Many of us will gather together with friends and family during this holiday season to break bread, exchange gifts and stories and just enjoy (for the most part) each others company. Some of us may attend such gatherings simply out of a sense of obligation, feeling it is just a chore to get accomplished as quickly as possible but most of us enjoy assemblies of those we share bonds of friendship or kinship with. For some of us though, the holiday season can be the loneliest or most painful time of year. For those struggling everyday and still not managing to make ends meet, the added stress of gifts or extra food or even heat, during the coldest months, can cause a great deal of anxiety. Then there are those who have lost loved ones and this time of year can bring painful memories to the forefront and there are those who struggle with isolation, sometimes actual physical separateness but often, just a sense of being left out, forgotten or of little value; that pain can slice deep this time of year.
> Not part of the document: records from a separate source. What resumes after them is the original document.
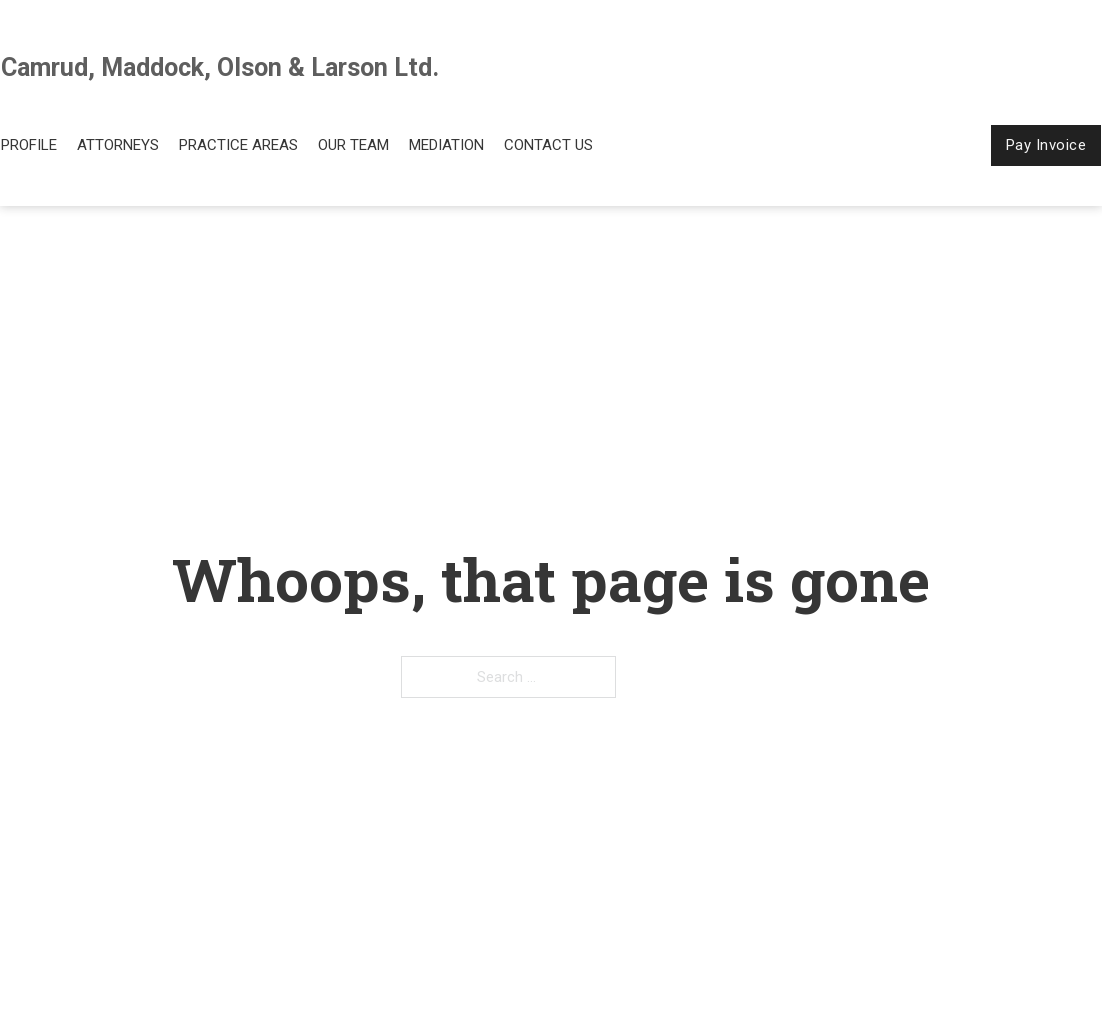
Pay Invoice (1046, 145)
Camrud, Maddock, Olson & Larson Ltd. (220, 67)
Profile (29, 145)
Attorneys (118, 145)
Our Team (353, 145)
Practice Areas (238, 145)
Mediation (446, 145)
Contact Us (548, 145)
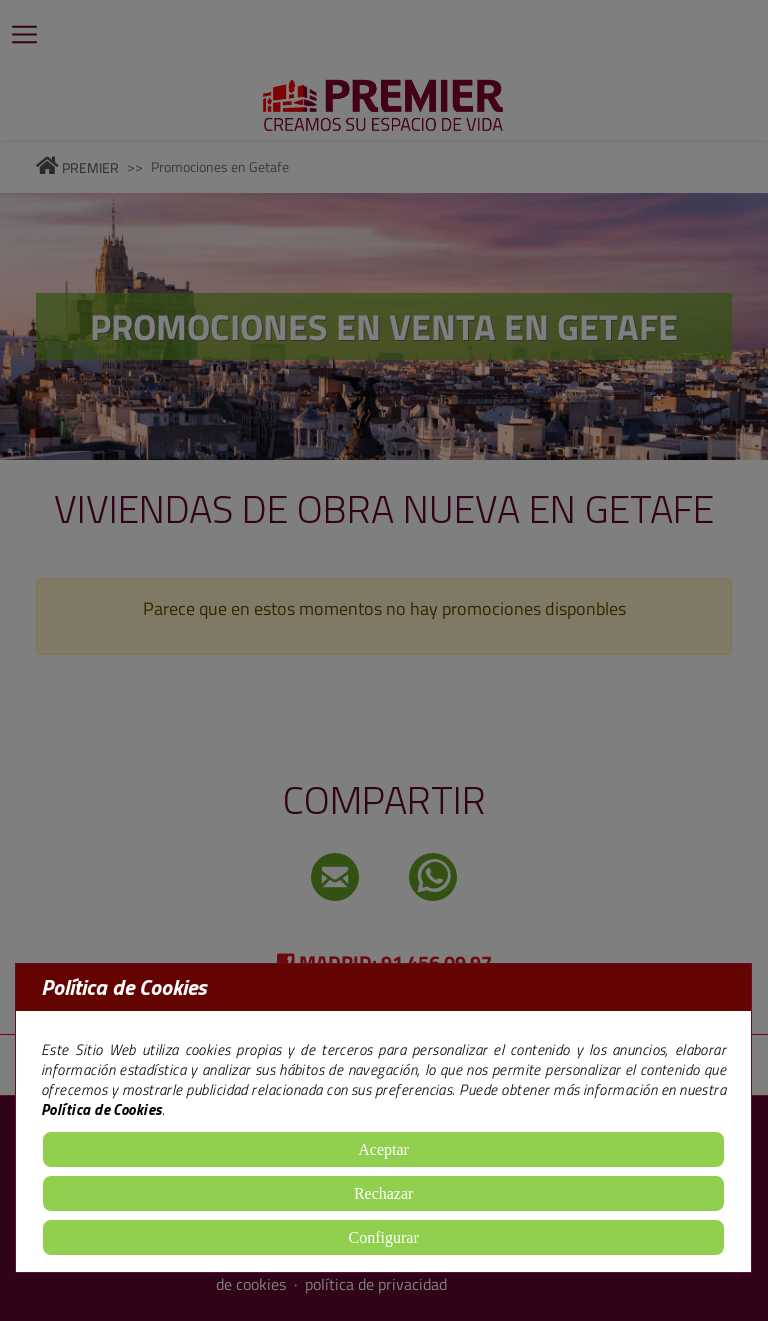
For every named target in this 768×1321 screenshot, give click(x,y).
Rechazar (384, 1193)
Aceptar (383, 1149)
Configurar (384, 1237)
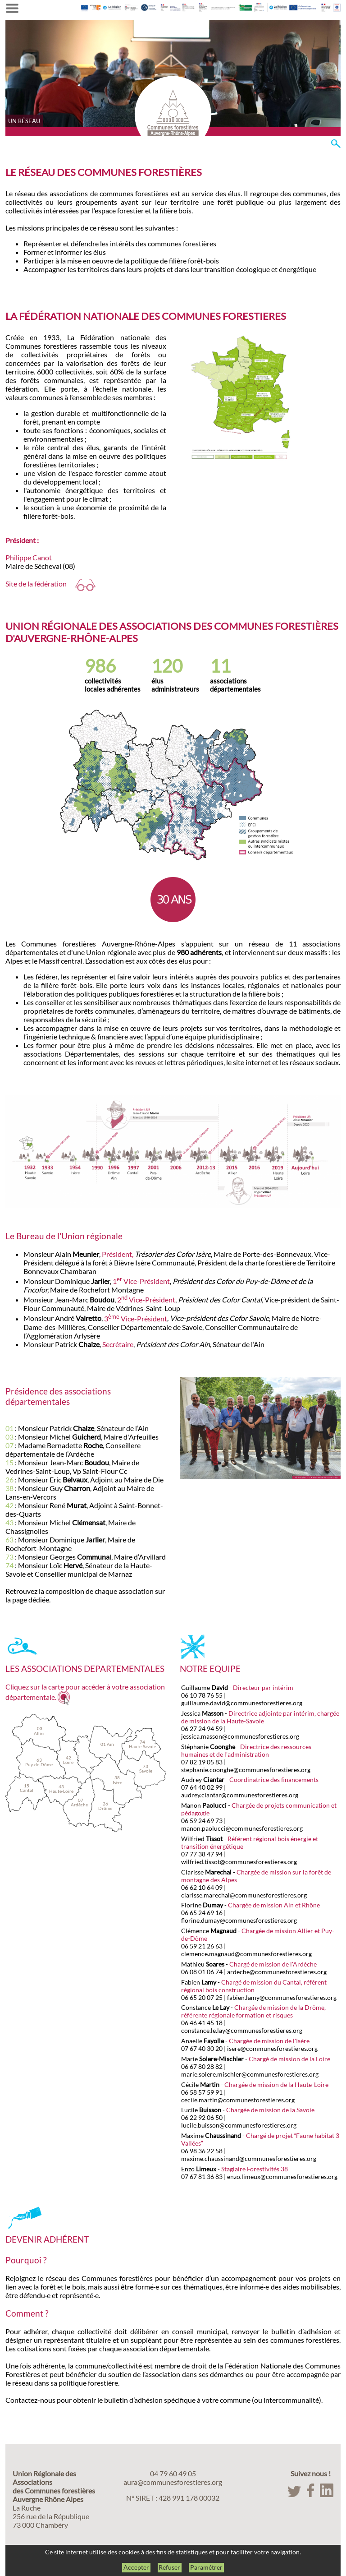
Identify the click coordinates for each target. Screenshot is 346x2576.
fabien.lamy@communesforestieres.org (282, 1997)
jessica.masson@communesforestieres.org (240, 1736)
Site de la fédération (50, 583)
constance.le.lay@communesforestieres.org (241, 2030)
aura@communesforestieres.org (172, 2482)
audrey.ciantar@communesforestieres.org (239, 1795)
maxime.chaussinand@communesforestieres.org (248, 2158)
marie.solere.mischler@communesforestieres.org (250, 2074)
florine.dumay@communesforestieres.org (239, 1920)
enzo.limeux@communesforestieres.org (282, 2176)
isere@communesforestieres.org (272, 2048)
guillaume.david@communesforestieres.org (241, 1703)
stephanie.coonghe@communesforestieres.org (245, 1769)
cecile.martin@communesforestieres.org (238, 2100)
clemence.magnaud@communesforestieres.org (246, 1953)
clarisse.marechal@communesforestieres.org (244, 1895)
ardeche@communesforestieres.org (277, 1972)
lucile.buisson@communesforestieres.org (238, 2125)
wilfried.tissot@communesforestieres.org (239, 1861)
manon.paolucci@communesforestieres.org (242, 1828)
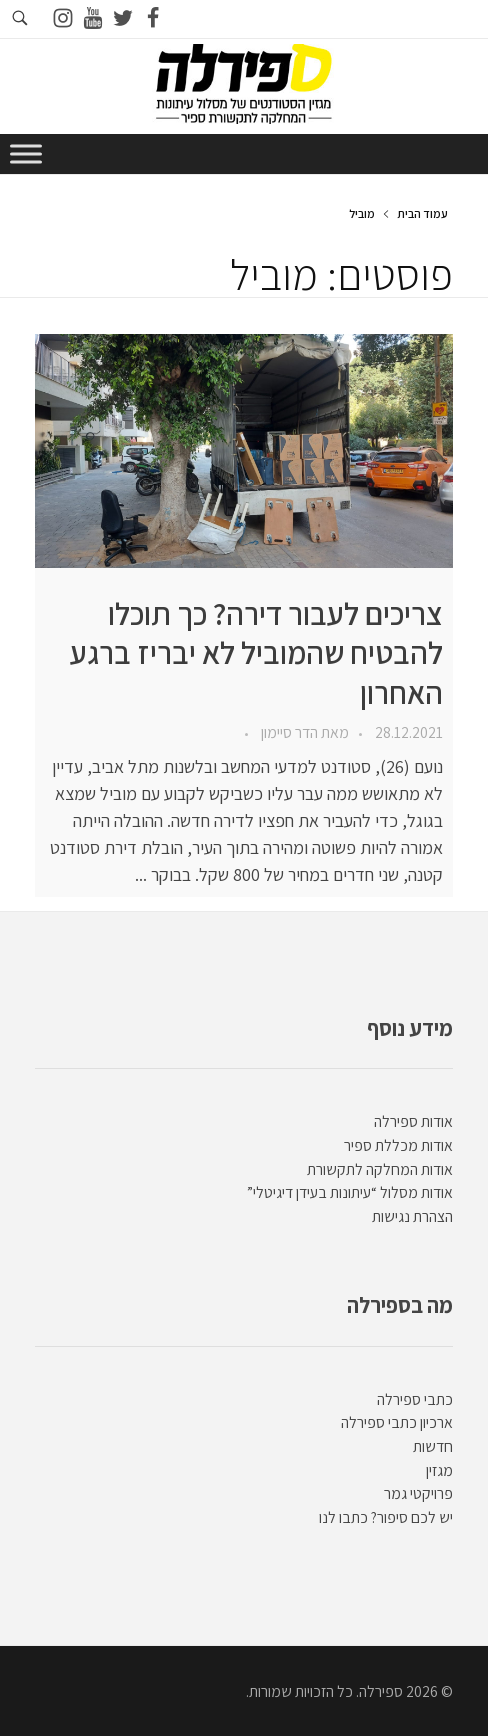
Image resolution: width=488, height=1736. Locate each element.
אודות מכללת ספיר (398, 1145)
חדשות (433, 1446)
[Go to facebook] (153, 19)
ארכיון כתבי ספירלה (397, 1422)
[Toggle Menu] (26, 153)
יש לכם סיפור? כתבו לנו (386, 1517)
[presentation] (244, 451)
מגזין (439, 1470)
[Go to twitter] (123, 19)
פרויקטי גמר (418, 1493)
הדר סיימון (288, 732)
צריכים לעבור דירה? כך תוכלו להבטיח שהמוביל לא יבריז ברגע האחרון (256, 653)
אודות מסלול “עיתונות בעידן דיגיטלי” (350, 1192)
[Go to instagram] (63, 19)
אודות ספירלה (413, 1121)
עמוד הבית (422, 213)
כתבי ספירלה (415, 1399)
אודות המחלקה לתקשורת (380, 1169)
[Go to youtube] (93, 19)
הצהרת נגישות (412, 1216)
We often are moved with compassion when we see others struggling, either through hardship that had little to do with any fault on their part or when sudden or severe illness strikes or when someone has been overtaken by grief. One of the statements that occurs over and over in such circumstances is, “if there is anything I can do, please don't hesitate to ask!” For the most part people are genuinely sincere when they make such statements, they really do want to help in some way, if they can and don't want you to feel nervous or have trepidation about asking for help. Like most men, I guess, I personally can struggle with pride on occasion and don't like to admit that I don't have it all together or that circumstances are getting the better of me. We are not meant to be independent solitary creatures though, we were created to be interdependent upon one another and sometimes the greatest gift you can give someone, is to let them help you.

When I was looking at starting a new form of treatment, just a while back for the particular type of cancer I have, I will admit that I was apprehensive about it. I especially did not want to start it at the beginning of that summer. Based upon past experience, I was worried about precious time being taken away, from doing things together with my family, during the summer break and with my family getting more mature all the time, those moments when we can do something special together mean a lot to me. I shared with some folks that the idea of therapy again had me worried and I heard “if there is anything we can do ...” several times, for which I was and am most grateful.

Some things did occur that had never happened before, which scared me at first, I could feel a bit of strength slipping slowly away as treatment continued but I have been blessed beyond measure and am truly grateful for all I have been given; especially time. I will give thanks and sincerely mean it, this season and every season of my life.

To be with someone in their time of need is life giving. To do for them what would otherwise be hard or maybe even impossible, on their own, is life affirming but I am going to let you in on a little secret. Gathering together in times of grief, hardship or sorrow in order to share each others burdens is wonderful and please don't think that what I am about to say negates or undermines that in any way but one of the greatest gifts you can give to another human being when they are going through a tough season is to gather with them in celebration.

      In the moments when they are celebrating be there by their side. Share that graduation where someone they love is being honored, attend that performance featuring their child or grandchild, go to the dance recital or the karate tournament, the track meet or the ball game, the concert or the wedding of someone in their lives, whom their world revolves around. It is in those moments of celebration -shared- where neither grief, nor sorrow or any other demons stand a chance of  invading. Those moments entwine lives so strong, it is hard to break them.